A gestão também investiu em programas de apoio estudantil e reforçou a curricularização da extensão, integrando atividades de interação com a sociedade diretamente nos currículos. A valorização das licenciaturas foi um pilar, com a atualização do Programa de Formação de Professores da USP e o fortalecimento de parcerias com a Secretaria de Educação para estágios em escolas públicas.
Adesão ao ENADE e o Olhar para o Futuro
Um marco histórico foi a decisão da USP de aderir ao ENADE e ao Sistema Nacional de Avaliação da Educação Superior (SINAES). A medida, que encerrou um período de isolamento da universidade em relação à avaliação externa da graduação, permite agora que a instituição compare seus cursos com o restante do país, buscando aprimoramento contínuo.
O pró-reitor destacou a importância de parcerias estratégicas, como o convênio com a Prefeitura de São Paulo, que abrirá vagas de estágio para 4 mil alunos, e a renovação qualificada do convênio COAPES, que permite o uso de equipamentos do SUS na formação de estudantes da área da saúde.
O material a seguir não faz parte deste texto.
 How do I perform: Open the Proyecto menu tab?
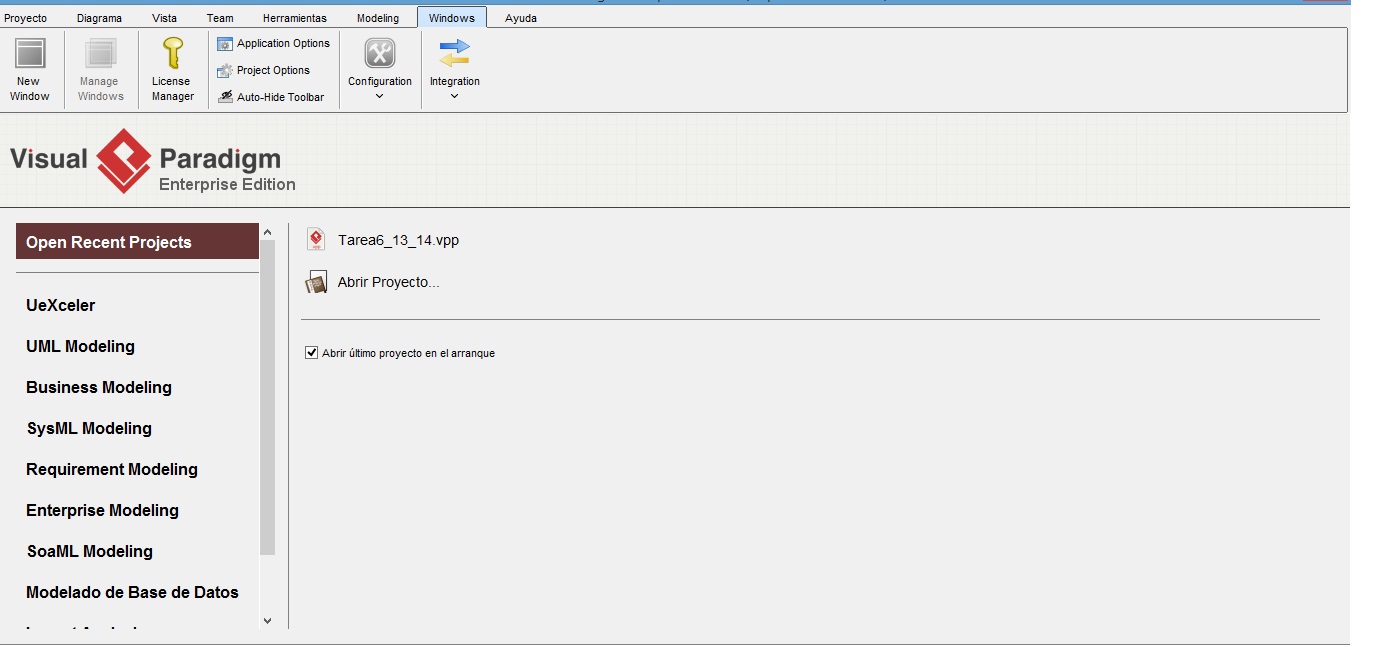(26, 18)
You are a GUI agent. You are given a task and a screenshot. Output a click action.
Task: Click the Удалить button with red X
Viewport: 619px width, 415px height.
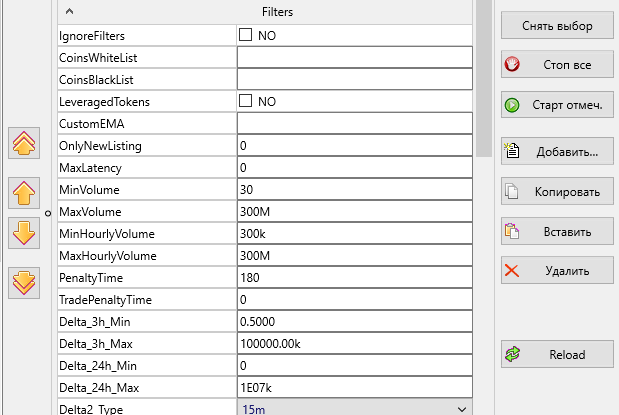click(557, 270)
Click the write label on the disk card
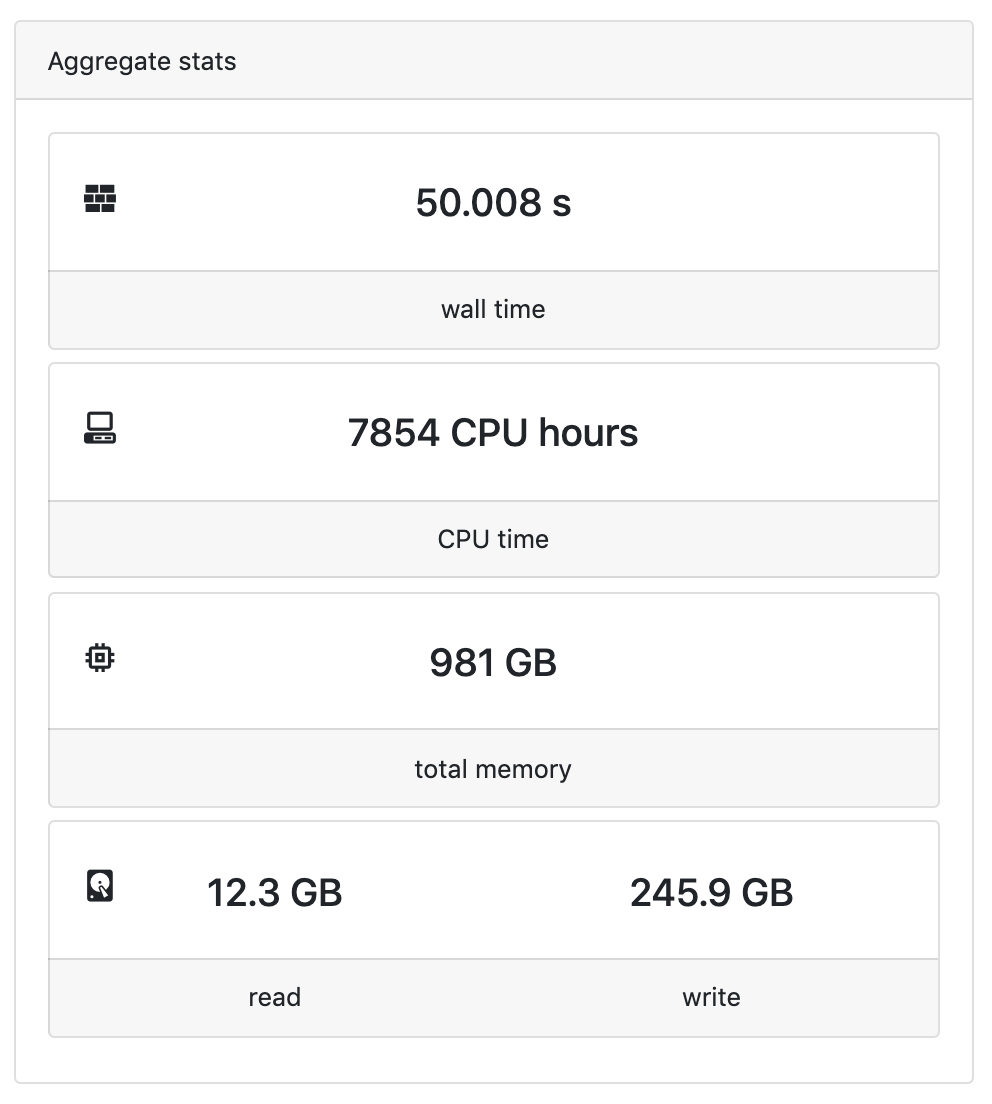This screenshot has height=1104, width=992. (x=711, y=997)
No que se refere aos desafios futuros, Segurado apontou a necessidade de maior flexibilidade nas matrizes curriculares para acompanhar as demandas do mercado de trabalho e o uso estratégico da inteligência artificial no processo educacional. Ele concluiu que a excelência acadêmica e a pesquisa de ponta, marcas do DNA da USP, devem se aliar a um fortalecimento da relação com a sociedade para garantir a autonomia e sustentabilidade da universidade. A missão, ele defende, é garantir que cada um dos 60 mil alunos conclua sua jornada com sucesso, com o apoio necessário para superar as lacunas de formação e prosperar em sua carreira.